Eco-anxiety signals a generation that cares deeply about the planet. By addressing it with compassion and reframing it as eco-empathy, schools can turn fear into fuel for positive change. Supporting emotional wellbeing alongside climate education ensures students feel hopeful, connected, and ready to shape a sustainable future.
What is Eco-anxiety?
Eco-anxiety is the chronic fear of environmental doom: a growing emotional response to climate change and ecological crises. It manifests as feelings of sadness, anger, helplessness, and guilt, often accompanied by physical symptoms like stress and fatigue. For young people, this anxiety is amplified by uncertainty about their future and constant exposure to alarming news. Studies show that over 80% of young people worry daily about climate change, with many reporting feelings of powerlessness and despair. Schools are increasingly encountering these emotions in classrooms, making it essential to address them with care and compassion.
Eco-anxiety is not a disorder; it is a rational response to real threats. However, when left unaddressed, it can lead to overwhelm, disengagement, or even mental health challenges. Recognising eco-anxiety as a sign of empathy and awareness is the first step toward transforming it into constructive action.
Switching the Narrative: Eco Empathy
Instead of framing eco-anxiety as a weakness, we can reframe it as eco-empathy a deep care for the planet and its future. This shift acknowledges that concern for the environment is a positive trait, rooted in compassion and responsibility. By validating these feelings, we help students see themselves not as victims of crisis but as agents of change.
Encourage conversations that normalise these emotions. Create safe spaces where students can share their worries without judgment. Use reflective practices, such as journaling or circle discussions, to help them process feelings and connect with others who care. This sense of belonging reduces isolation and fosters resilience.
Compassion: Practical Strategies to Cope
Help students identify actions they can take, however small. From reducing waste to planting trees, tangible steps restore a sense of control and purpose.
Share positive stories of environmental recovery and innovation. Highlight local and global successes to counterbalance negative news and inspire hope.
Daily nature connection like gardening, outdoor learning, or simply spending time outside, reduces stress and strengthens emotional wellbeing. Nature is a proven antidote to anxiety.
Embed routines that nurture self-care, care for others, and care for the environment. Mindfulness, peer support, and sustainability projects help build resilience and balance.
Join networks like the Suffolk Sustainable Schools Network to share ideas and feel part of a collective movement. Collaboration amplifies impact and reduces feelings of isolation.
Integrate sustainability into lessons through problem-solving projects. When students see themselves contributing to solutions, anxiety transforms into empowerment.
Adaptation and Resilience
Individual Support
By joining the Suffolk Sustainable Schools Network you can connect with leaders and teachers facing similar challenges. Our regular meetings provide emotional support, practical strategies, and shared resources to navigate climate anxiety and build resilience.
Active Hope offers free online training, tools and resources to help individuals and educators build resilience. It provides guided practices, community support, and inspiration for action.
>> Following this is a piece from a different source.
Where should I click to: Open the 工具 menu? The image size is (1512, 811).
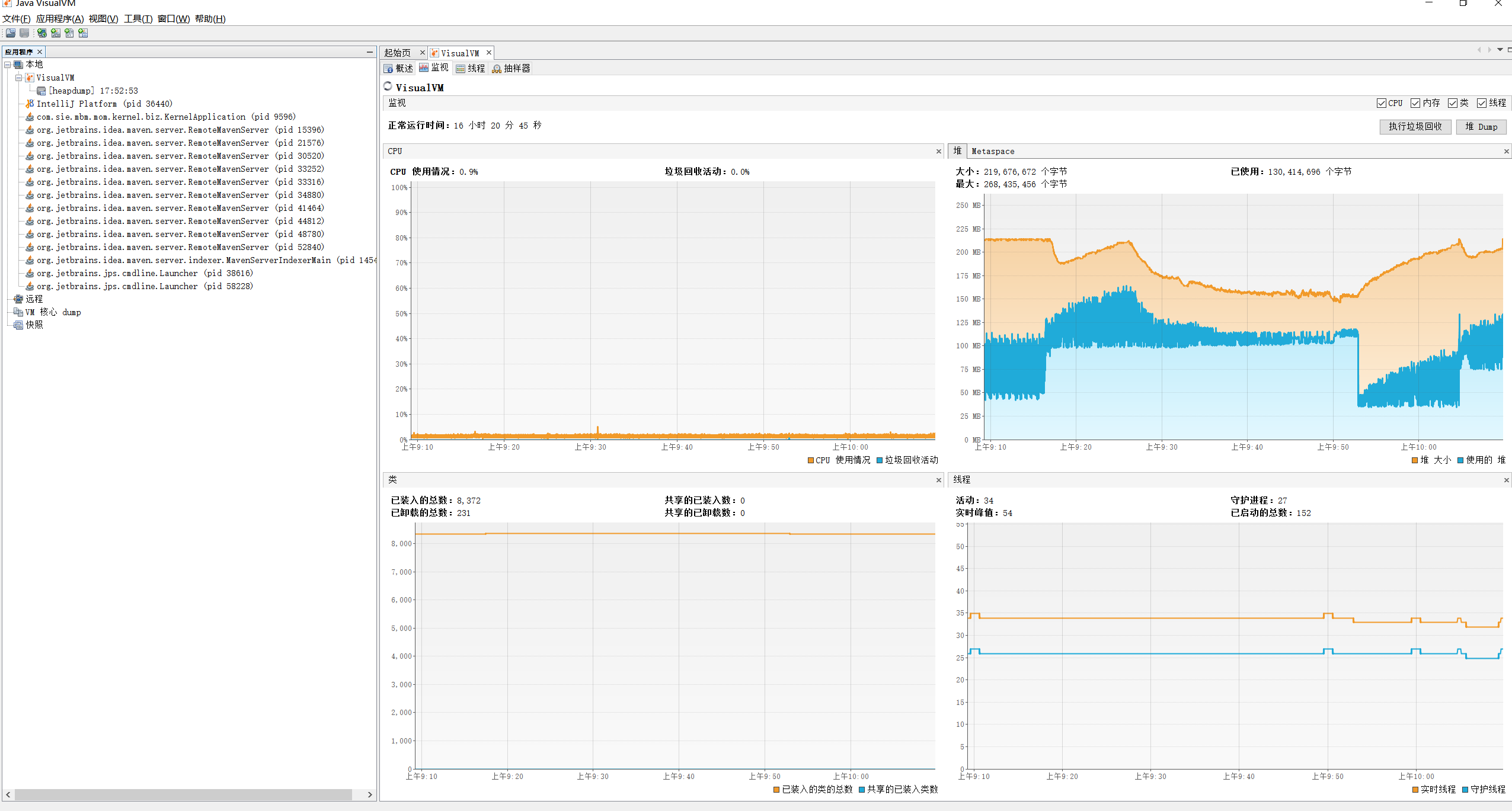click(138, 19)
The We Are the Great Turning podcast offers conversations, bonus exercises, and a toolkit to help listeners transform climate grief into action. It provides guidance on resilience, community building, and Joanna Macy’s Work That Reconnects.
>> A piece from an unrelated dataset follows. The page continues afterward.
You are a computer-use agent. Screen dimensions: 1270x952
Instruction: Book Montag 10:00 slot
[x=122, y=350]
The Climate Psychology Alliance provides resources, research, and safe spaces to address eco-distress and climate emotions. It offers listening circles, training, CPD events, and consultancy for educators and professionals.
Supporting Organisations for Schools

Climate Courage Schools provides resources, campaigns, and a support network to address climate anxiety and teach honestly about climate change. It promotes emotional resilience, practical adaptation, and collective action.

Force of Nature supports educators with CPD workshops, student programmes, and resources to address climate anxiety and inspire action. It offers discussion guides, training sessions, and webinars to build resilience, foster leadership.

The ThoughtBox Education website offers courses, resources, and community support focused on the Triple WellBeing® approach, caring for self, others, and the planet. It provides sample lessons, practical activities, leadership training, storybooks, and a global educator network to transform education for a healthier future.

The Letters to the Earth website provides teachers and school staff with creative resources and guidance to integrate environmental storytelling into education. It offers downloadable toolkits, lesson plans, and activities that inspire climate conversations, encourage student expression, and foster collective action for a sustainable future.

CLARITY supports educators with lesson plans and activities that help young people move from climate anxiety to emotional resilience and action, making climate learning compassionate and future-focused. They also have a self-paced course for educators and a teacher's guide to climate resilience education.
Mentally Healthy Schools have developed a toolkit to help schools and colleges explore the links between climate change and mental health, supporting young people as they navigate a rapidly changing world.